■ What you need to do
Restate word for word the part of the material that runs from the line containing "Task: Click refresh" through its final line, inclusive, minus the pictures.

■ Records for the exercise
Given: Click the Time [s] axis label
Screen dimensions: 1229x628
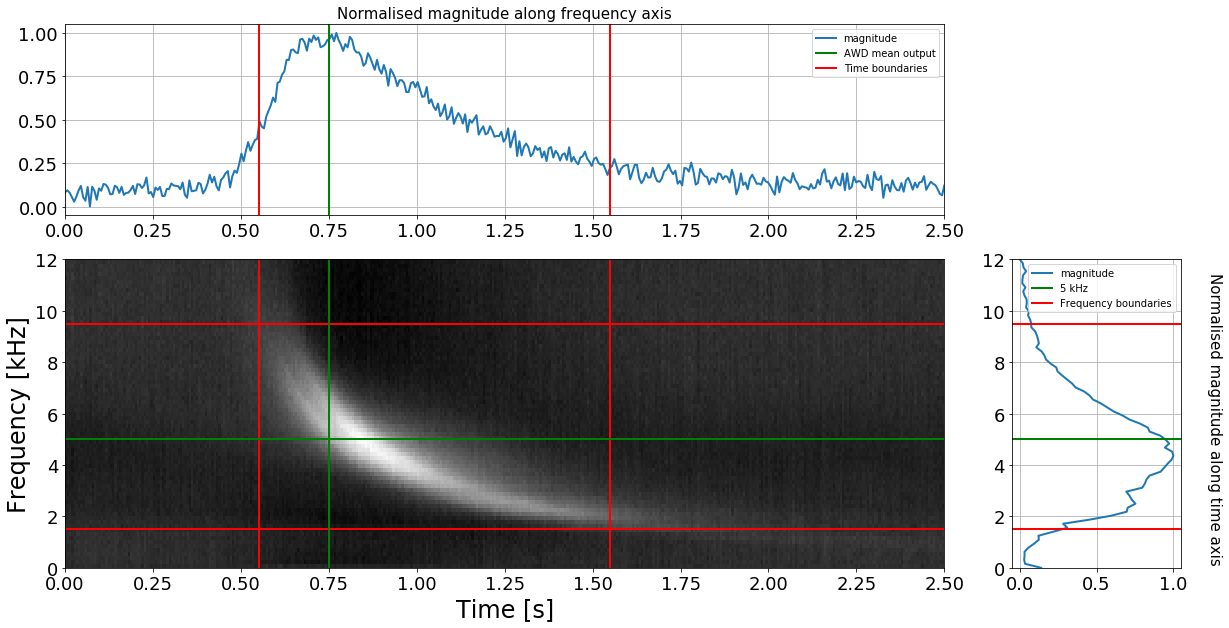Looking at the screenshot, I should [504, 609].
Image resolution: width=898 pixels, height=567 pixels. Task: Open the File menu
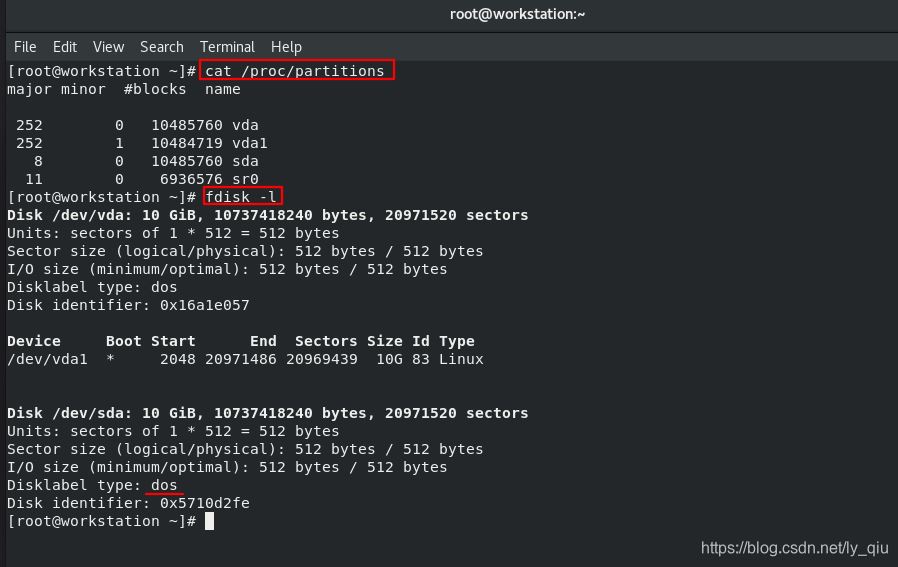pyautogui.click(x=25, y=47)
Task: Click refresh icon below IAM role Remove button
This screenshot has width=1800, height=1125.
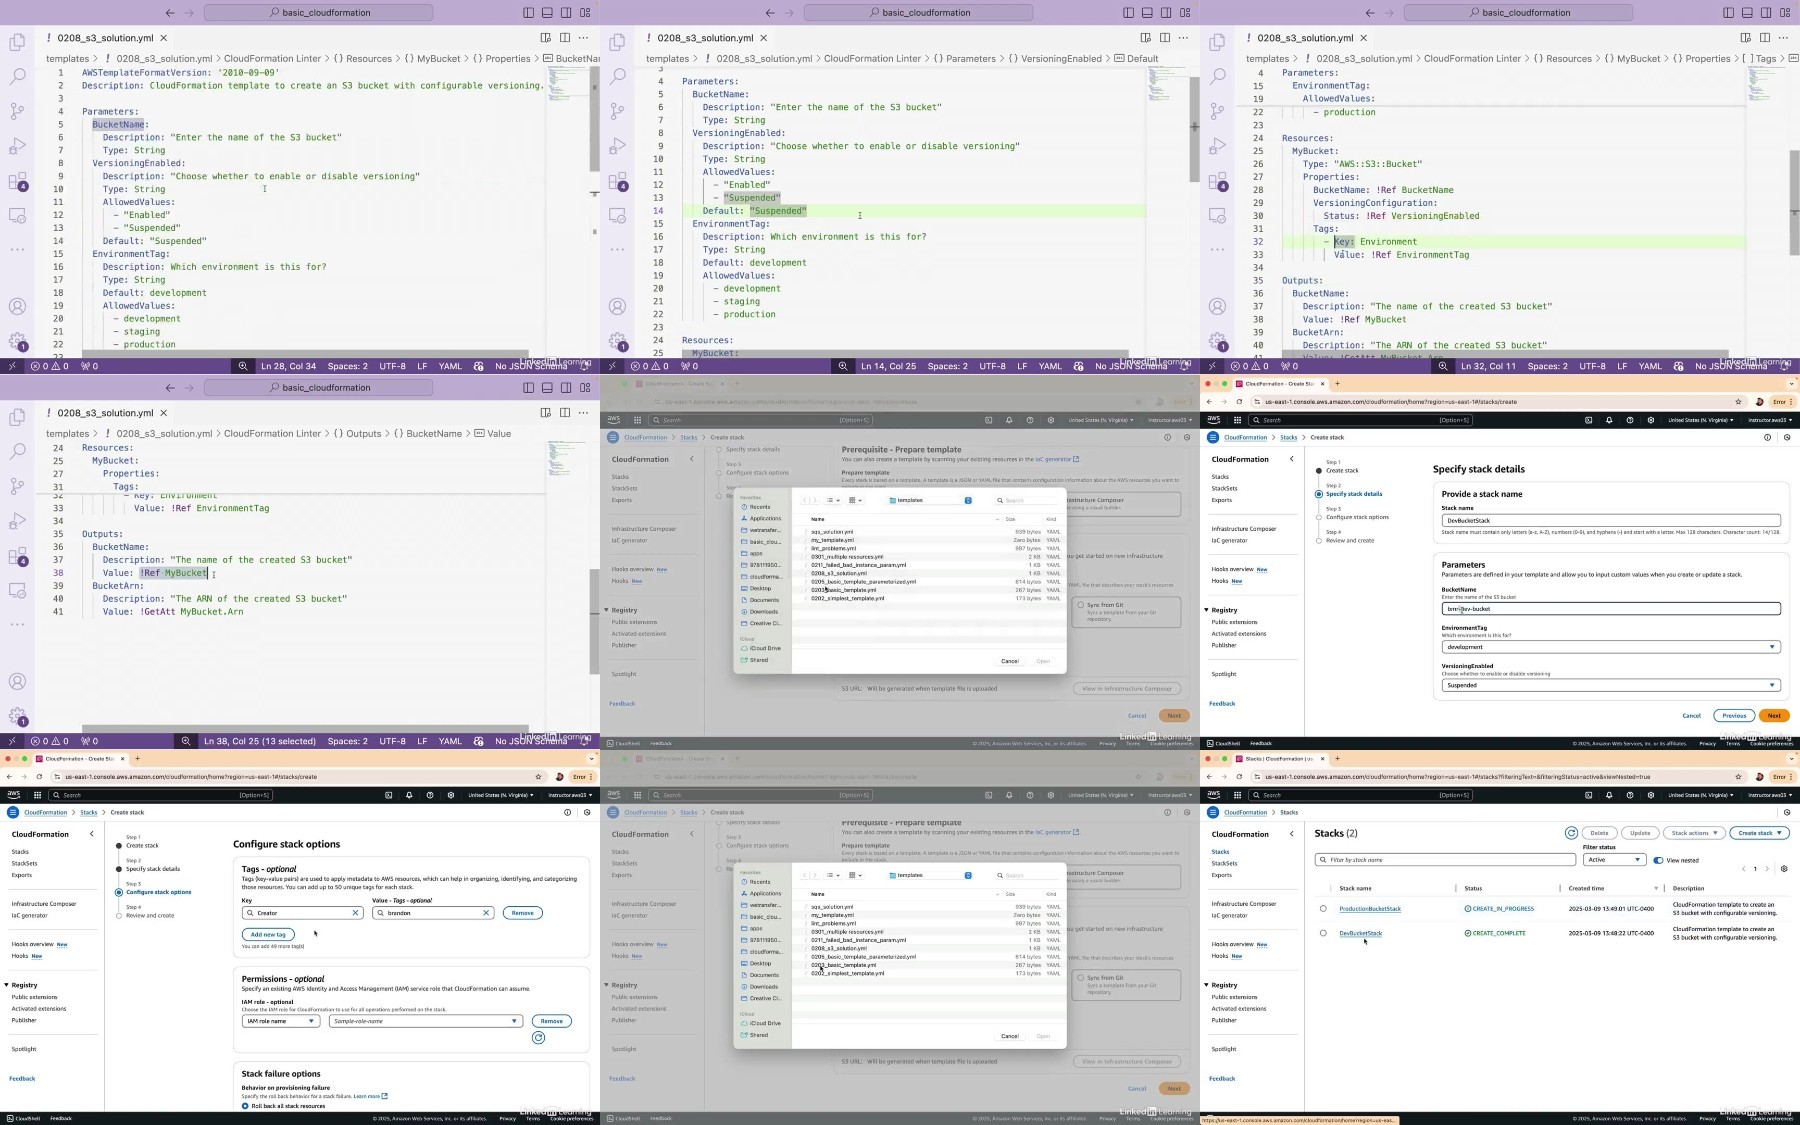Action: pos(539,1038)
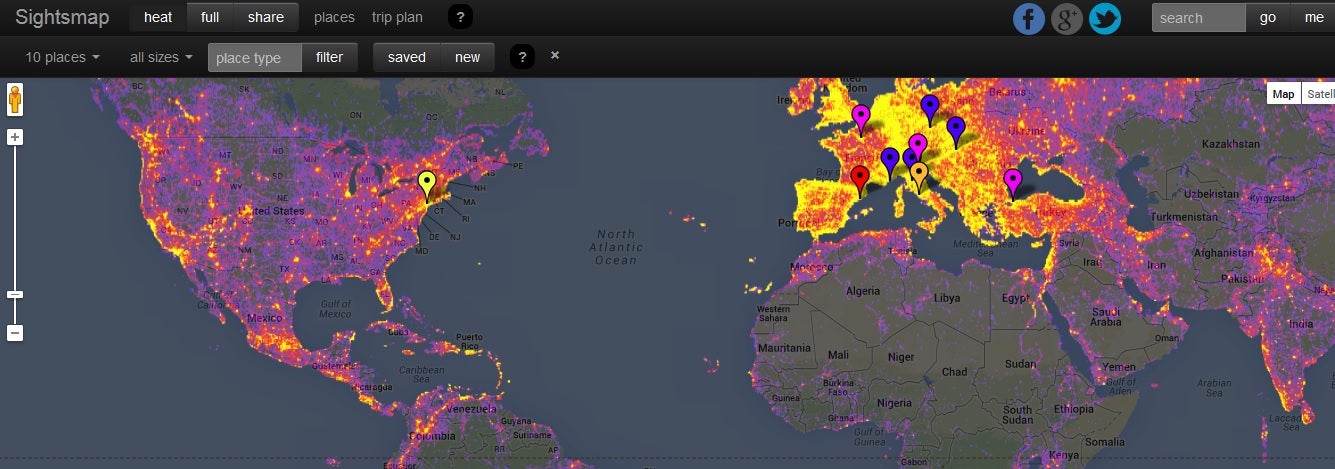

■ Solution to this task
Task: Click refresh icon below IAM role Remove button
This screenshot has width=1800, height=1125.
Action: pos(539,1038)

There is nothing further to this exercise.